二月十五日の学校でその話をすると、友人達は心底驚いた顔を見せ、口々にとある少女の名を口にした。どうやら皆が皆、何か勘違いをしているらしく、「彼女とはそんな関係じゃない」そう言った僕に、全員渋柿を食ったような顔をしてみせた。
揃いも揃って何度言えばわかるのだろう。自分の席に鞄を下ろしながら呆れてしまう。
彼女とはそういう関係じゃない。彼女とは……
――これって腐れ縁かしら?
あれはいつだったか。その日はとても寒かったのを覚えている。夕暮れ時の通学路を歩いていると、僕の隣で彼女は問いかけてきた。
「どうだろう。たんなる友情ってもんじゃないとは思うけど」
でも、友情ってどこまでが友情として処理されるんだろうな? そんな僕の曖昧な返答に、彼女は憮然と呟いた。
「……たとえば手をつなぐのは? 」
「ほら」
「ん」
僕がおもむろに突き出した右手に、彼女は左手を重ねてくる。
「仲良く手をつなぐってのは友情だろ? 」
「そうかもね」
そう言いながら、彼女は僕の腕に自分の腕を絡め始めた。
「どうしたんだ? 」
「寒いからいいんじゃない? 」
「まぁ、寒いよりはいいか」
「じゃぁさ、アタシが暖かいものが飲みたいって言うとするじゃない? 」
「そのワガママを聞いて、僕が甲斐甲斐しく買いに走るのは友情か? 」
「いいじゃないの」
なんだか、ガキ大将にアゴで使われるメガネっ子の気分だ。僕が大げさに肩をすぼめると、彼女は屈託ない顔で笑った。
「ったく……で? 何飲むんだ」
「まだ自販機まで随分あるじゃない。いいわよ、そこまで一緒に歩きましょう」
「寒いんだろ? 」
この寒空の下、呆れることに彼女は制服にコートを羽織っただけ。今朝は珍しく急いでいたらしく、ろくな防寒具を身につけていないのだという。
「あんたがいないほうが寒いわよ」
「はいはい。僕は湯たんぽ代わりってわけか」
「湯たんぽは文句言わないわよ? 」
彼女の減らず口に閉口しつつも、「ほら、それならこれでも巻いてろ」彼女に自分のマフラーを手渡した。

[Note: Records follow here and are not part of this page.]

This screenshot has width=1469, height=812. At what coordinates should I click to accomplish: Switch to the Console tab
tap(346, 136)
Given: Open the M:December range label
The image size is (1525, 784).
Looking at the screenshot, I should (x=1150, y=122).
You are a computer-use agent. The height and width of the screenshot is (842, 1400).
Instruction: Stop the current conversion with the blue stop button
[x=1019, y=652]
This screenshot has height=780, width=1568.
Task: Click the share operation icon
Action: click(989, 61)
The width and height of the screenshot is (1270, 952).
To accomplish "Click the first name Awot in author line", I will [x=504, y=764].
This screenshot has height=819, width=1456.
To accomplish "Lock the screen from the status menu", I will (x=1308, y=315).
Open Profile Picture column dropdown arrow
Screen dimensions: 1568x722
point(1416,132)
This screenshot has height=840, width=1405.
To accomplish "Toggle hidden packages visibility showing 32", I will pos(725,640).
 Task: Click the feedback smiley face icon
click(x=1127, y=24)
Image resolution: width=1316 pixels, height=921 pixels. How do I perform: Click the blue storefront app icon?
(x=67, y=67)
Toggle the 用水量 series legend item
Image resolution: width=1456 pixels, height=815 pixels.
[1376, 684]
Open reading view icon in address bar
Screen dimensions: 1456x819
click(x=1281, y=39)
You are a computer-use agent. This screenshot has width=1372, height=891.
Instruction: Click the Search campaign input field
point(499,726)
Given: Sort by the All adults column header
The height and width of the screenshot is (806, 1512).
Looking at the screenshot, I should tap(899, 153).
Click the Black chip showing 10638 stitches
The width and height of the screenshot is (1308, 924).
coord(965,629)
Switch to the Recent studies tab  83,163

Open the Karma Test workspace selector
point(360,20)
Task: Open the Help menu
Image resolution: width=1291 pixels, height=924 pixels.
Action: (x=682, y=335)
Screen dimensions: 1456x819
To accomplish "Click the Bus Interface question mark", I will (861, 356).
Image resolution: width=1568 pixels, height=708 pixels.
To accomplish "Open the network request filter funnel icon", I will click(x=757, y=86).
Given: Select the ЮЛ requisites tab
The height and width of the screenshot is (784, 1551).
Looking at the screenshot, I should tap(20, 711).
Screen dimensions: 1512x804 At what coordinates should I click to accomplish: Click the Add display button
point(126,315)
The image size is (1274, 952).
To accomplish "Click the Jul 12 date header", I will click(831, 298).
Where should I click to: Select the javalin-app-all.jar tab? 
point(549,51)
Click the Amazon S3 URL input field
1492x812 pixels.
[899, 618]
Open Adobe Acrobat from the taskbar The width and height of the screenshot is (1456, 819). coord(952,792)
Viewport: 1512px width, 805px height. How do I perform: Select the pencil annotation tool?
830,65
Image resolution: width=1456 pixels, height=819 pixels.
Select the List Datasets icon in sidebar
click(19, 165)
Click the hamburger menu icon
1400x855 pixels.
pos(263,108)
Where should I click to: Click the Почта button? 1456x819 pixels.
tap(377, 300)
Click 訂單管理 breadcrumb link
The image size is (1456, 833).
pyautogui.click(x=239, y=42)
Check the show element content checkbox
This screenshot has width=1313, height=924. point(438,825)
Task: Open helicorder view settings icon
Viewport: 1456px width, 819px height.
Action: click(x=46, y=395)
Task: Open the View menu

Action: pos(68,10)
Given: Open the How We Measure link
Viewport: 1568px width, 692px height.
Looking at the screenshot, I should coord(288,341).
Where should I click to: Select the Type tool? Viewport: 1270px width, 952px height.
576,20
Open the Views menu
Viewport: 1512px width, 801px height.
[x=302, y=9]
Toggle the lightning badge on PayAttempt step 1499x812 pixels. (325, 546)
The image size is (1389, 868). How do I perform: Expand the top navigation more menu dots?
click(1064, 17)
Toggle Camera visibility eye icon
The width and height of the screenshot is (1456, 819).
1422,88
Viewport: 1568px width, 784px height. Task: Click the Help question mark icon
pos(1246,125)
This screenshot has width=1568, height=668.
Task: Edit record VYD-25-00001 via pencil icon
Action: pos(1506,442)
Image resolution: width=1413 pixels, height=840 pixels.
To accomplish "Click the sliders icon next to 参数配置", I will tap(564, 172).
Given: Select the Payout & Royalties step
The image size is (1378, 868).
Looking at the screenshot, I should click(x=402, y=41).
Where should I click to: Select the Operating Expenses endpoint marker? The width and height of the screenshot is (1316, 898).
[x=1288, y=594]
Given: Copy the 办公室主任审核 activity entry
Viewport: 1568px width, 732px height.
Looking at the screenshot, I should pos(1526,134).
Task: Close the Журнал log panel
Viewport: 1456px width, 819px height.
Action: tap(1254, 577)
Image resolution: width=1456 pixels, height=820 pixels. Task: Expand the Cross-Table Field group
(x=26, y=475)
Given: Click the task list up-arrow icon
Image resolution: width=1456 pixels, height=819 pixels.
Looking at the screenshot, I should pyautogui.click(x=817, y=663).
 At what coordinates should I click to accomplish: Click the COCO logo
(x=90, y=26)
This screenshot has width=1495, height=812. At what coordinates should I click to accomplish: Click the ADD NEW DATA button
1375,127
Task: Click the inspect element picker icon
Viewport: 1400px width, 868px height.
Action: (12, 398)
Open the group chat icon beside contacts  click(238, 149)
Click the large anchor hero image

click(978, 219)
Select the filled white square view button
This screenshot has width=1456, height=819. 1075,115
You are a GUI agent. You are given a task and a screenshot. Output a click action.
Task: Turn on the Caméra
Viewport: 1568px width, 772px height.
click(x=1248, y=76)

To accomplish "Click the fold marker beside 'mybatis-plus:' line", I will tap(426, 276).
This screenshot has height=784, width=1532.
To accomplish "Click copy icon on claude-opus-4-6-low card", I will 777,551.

……うっすいマフラーね。そんな声が僅かだか聞こえてくる。
「文句言うなよ、僕の一張羅だぞ。それに無いよりはマシだろ」
「まぁ、多少はね」
僕のマフラーに口を埋め、彼女はぬくもりを楽しんでいるような表情を見せた。そんな顔を見せてくれるのなら、自分の首が寒いのなんてなんのその。
「ねぇ」
少しだけ背伸びした彼女は、まるで内緒話をするように僕の耳元でささやいた。
「もしさ、アタシがアンタにマフラーを編んでくるのって……これって友情? 」
耳元にかすかに当たる吐息をむず痒く感じ、少しだけ言葉に詰まってしまう。
「……でも、今から作るとなると冬が終わるんじゃないのか? 」
マフラーを作るのにどれくらいかかるのかわからないけれど。
「その気になれば来年にはできるわよ」
「来年? となると、年開けてすぐって事か」
まさか来年の冬ってオチはないだろう? 意地悪く笑う僕に、彼女は少し困ったような顔を見せた。
「いや、三月までには作り終える予定……ううん、二月までには終わらせるから」
恐らくは、ギリギリなのだろう。冬が終わるのが先か、マフラーの完成が先か、彼女の目からはもはや一刻の猶予もないことが感じられた。
「……これって腐れ縁ってやつかしら? 」
「マフラーの事か? ……う~ん。たんなる友情ってもんではないかな? 」
どうなのだろう。うんうんと首を捻っていると、自販機を見つけた。そういえば、飲み物が欲しいといっていた事を思い出し、隣で同じくうんうん唸っている彼女に問いかける。
「なに飲むんだ? 」
「そうねぇ、暖かいココアが飲みたいわ。あ。でも隣のカフェオレもいいわね」
「じゃぁ、半分ずつ飲むか? 」
「そうね。それじゃアタシがココア。あんたはカフェオレで」
「はいよ」
「ちゃんと半分残しときなさいよ? 」
彼女は、鼻まで真っ赤に染めて、いたずらっ子のように笑い、
「そっちこそな」
僕も、負けじと笑みをこぼした。
――ふと見ると、通学路に、薄くなった影法師が二つ並んでいる。お互いに身を寄せ合うように立っている。
二人でぼんやりと眺めていると、
「……まぁ、こういうのは友情かもね」
背の低い影が手に持った缶を突き出し、
「そうか? 」
背の高い影法師も自分の缶を突き出した。
「だって、心の許せる相手としかこういう事って出来ないじゃない。そう思わない? 」
「そうかもな」
――腐れ縁っていうのかな。
なぜだろう、突然あの日のことを思い出してしまった。きっと朝っぱらから友人達のバカ話につき合わされたからだろう。
なぁ、本当は貰ったんだろ? なんて、しつこく聞いてくる友人を向こうへ行けと追い払う。
いい加減、面倒だ。昨日貰った、彼女お手製のマフラーを鞄に押し込めながら、もう一度、今度はクラス中に聞こえるように言ってやった。